I was arrested with the others, but a short while later they let me go.
The Story from Rosendo Juárez
It was about eleven o'clock one night; I had gone into the old-fashioned general-store-and-bar, which is now simply a bar, on the corner of Bolivar and Venezuela.* As I went in, I noticed that over in a corner, sitting at one of the little tables, was a man I had never seen before. He hissed to catch my eye and motioned me to come over. He must have looked like a man that one didn't want to cross, because I went at once toward his table. I felt, inexplicably, that he had been sitting there for some time, in that chair, before that empty glass. He was neither tall nor short; he looked like an honest craftsman, or perhaps an old-fashioned country fellow. His sparse mustache was grizzled. A bit stiff, as Porteños tend to be, he had not taken off his neck scarf.* He offered to buy me a drink; I sat down and we chatted.
All this happened in nineteen-thirty-something.
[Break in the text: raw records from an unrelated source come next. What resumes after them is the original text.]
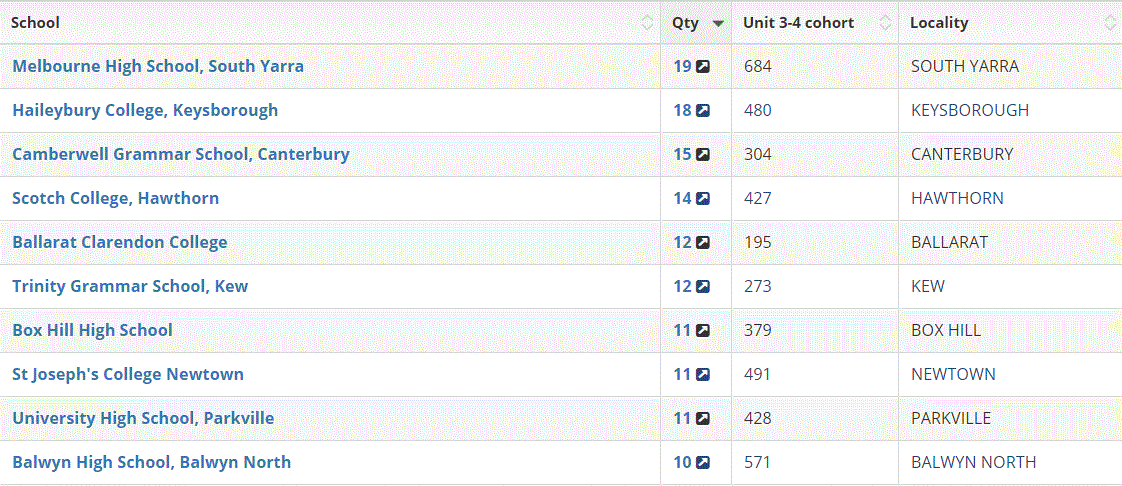1122x486 pixels.
Task: Open the external link icon for Box Hill High
Action: (703, 331)
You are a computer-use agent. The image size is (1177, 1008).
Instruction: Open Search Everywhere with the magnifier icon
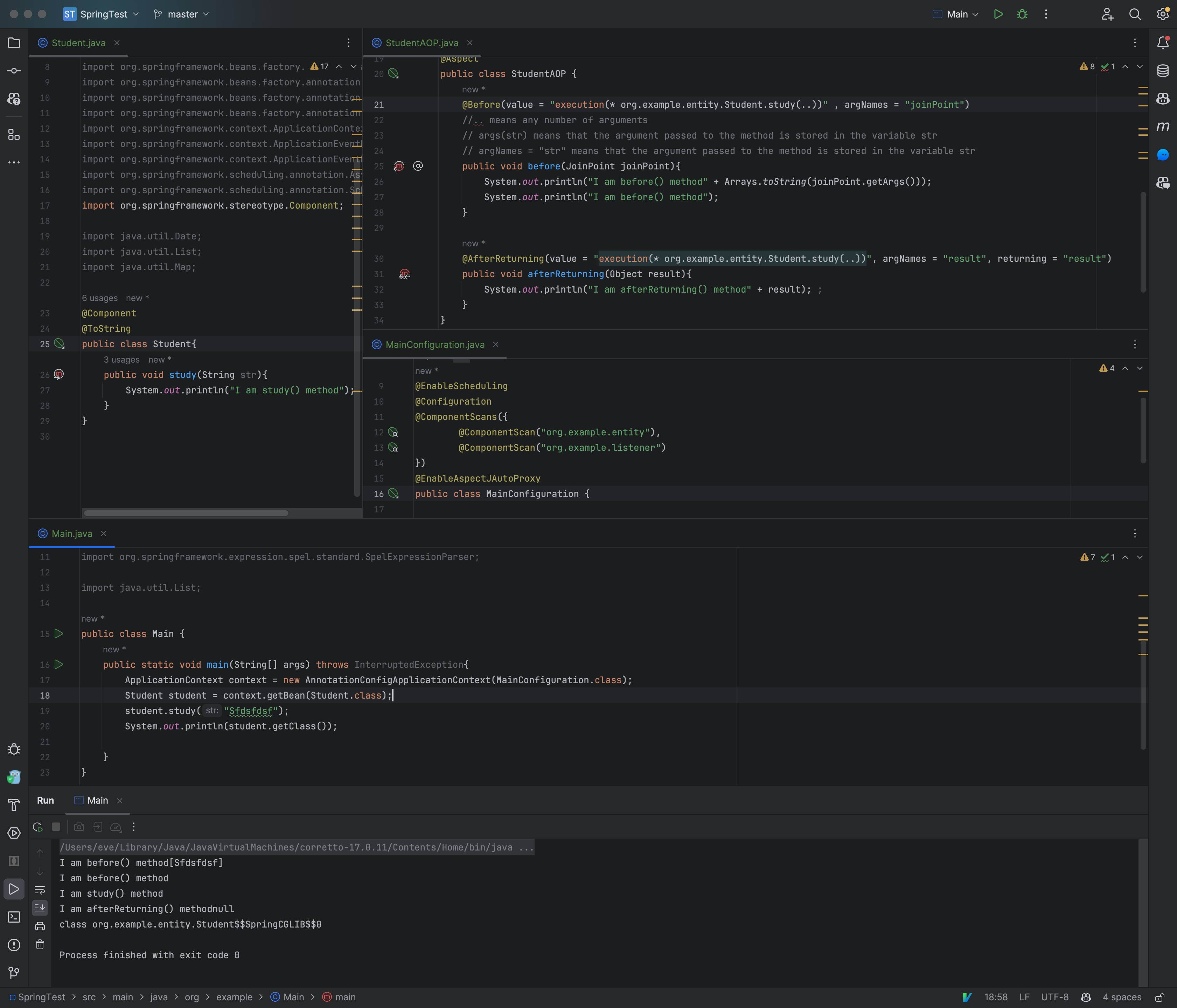click(x=1135, y=14)
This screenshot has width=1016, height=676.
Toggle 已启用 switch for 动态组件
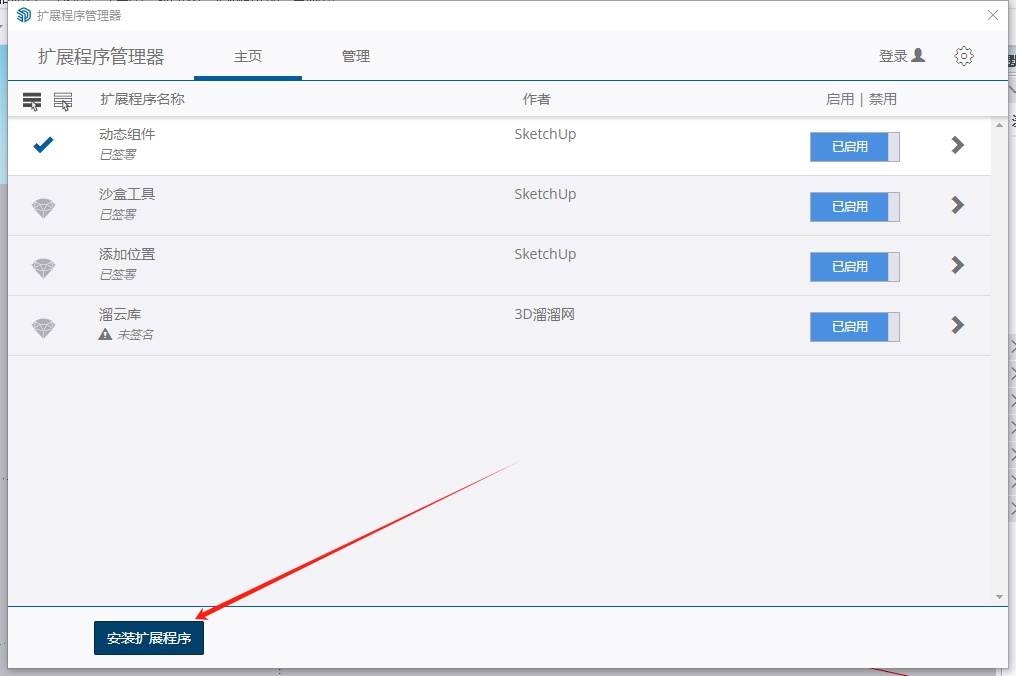854,147
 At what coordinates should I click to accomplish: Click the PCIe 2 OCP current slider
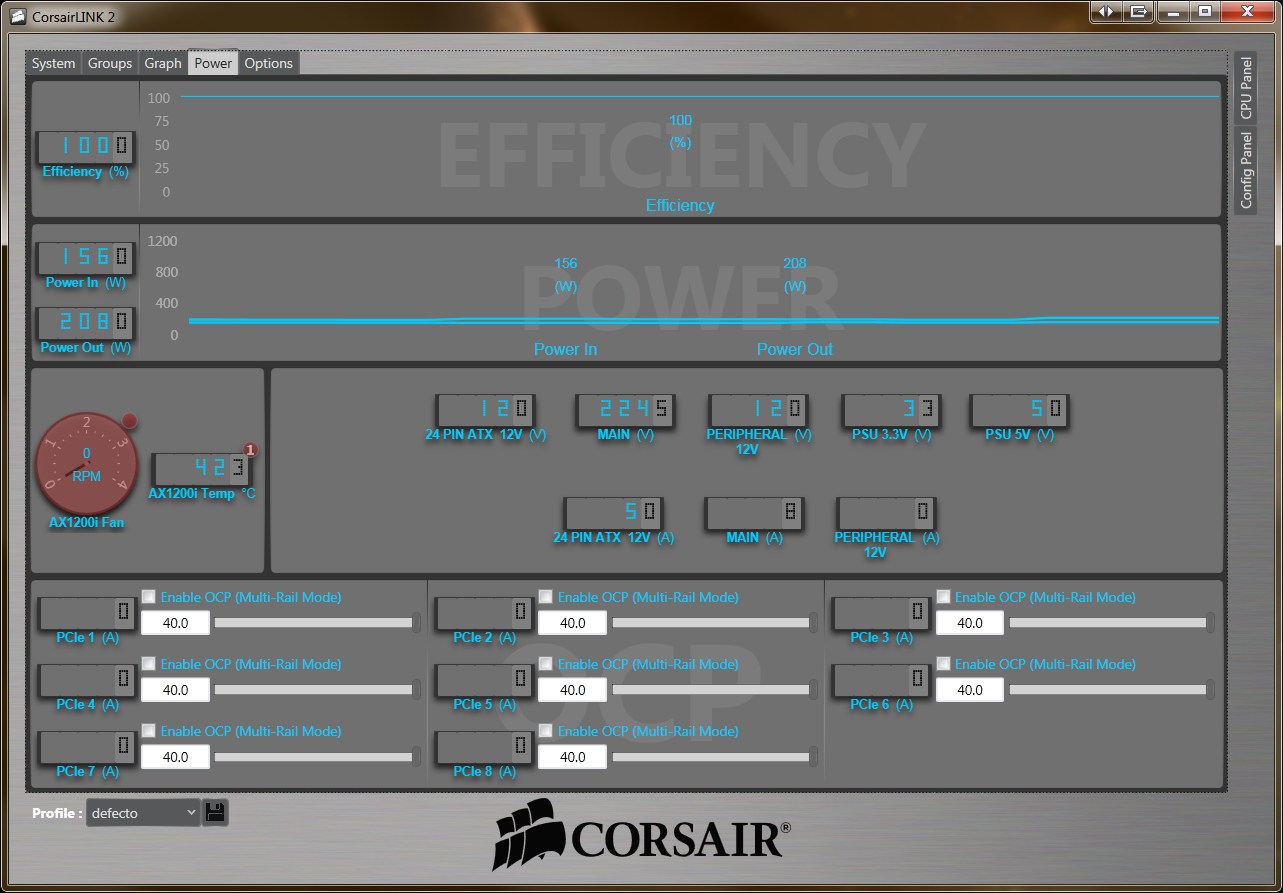(711, 623)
"You've heard of me, sir, though we've never met," the man began, "but I know you. My name is Rosendo Juárez. It was Nicolás Paredes, no doubt, God rest his soul, that told you about me. That old man was something. I'll tell you—the stories h
e'd tell.... Not so as to fool anyone, of course—just to be entertaining. But since you and I are here with nothing else on our hands just now, I'd like to tell you what really happened that night... the night the Yardmaster was murdered. You've put the story in a novel,* sir— and I'm hardly qualified to judge that novel—but I want you to know the truth behind the lies you wrote."
He paused, as though to put his recollections in order, and then he began....
Things happen to a man, you see, and a man only understands them as the years go by. What happened to me that night had been waiting to happen for a long time. I was brought up in the neighborhood of the Maldonado,* out beyond Floresta. It was one big open sewage ditch back then, if you know what I mean, but fortunately they've run sewer lines in there now. I've always been of the opinion that nobody has the right to stand in the way of progress. You just do the best you can with the hand you're dealt....
It never occurred to me to find out the name of the father that begot me. Clementina Juárez, my mother, was a good honest woman that earned her living with her iron. If you were to ask me, I'd say she was from Entre Ríosor the Banda Oriental, what people now call Uruguay; be that as it may, she would always talk about her relatives over in Uruguay, in Concepción. For myself, I grew up the best I could. I learned to knife fight with the other boys, using a charred piece of stick. That was before we were all taken over by soccer, which back at that time was still just something the English did.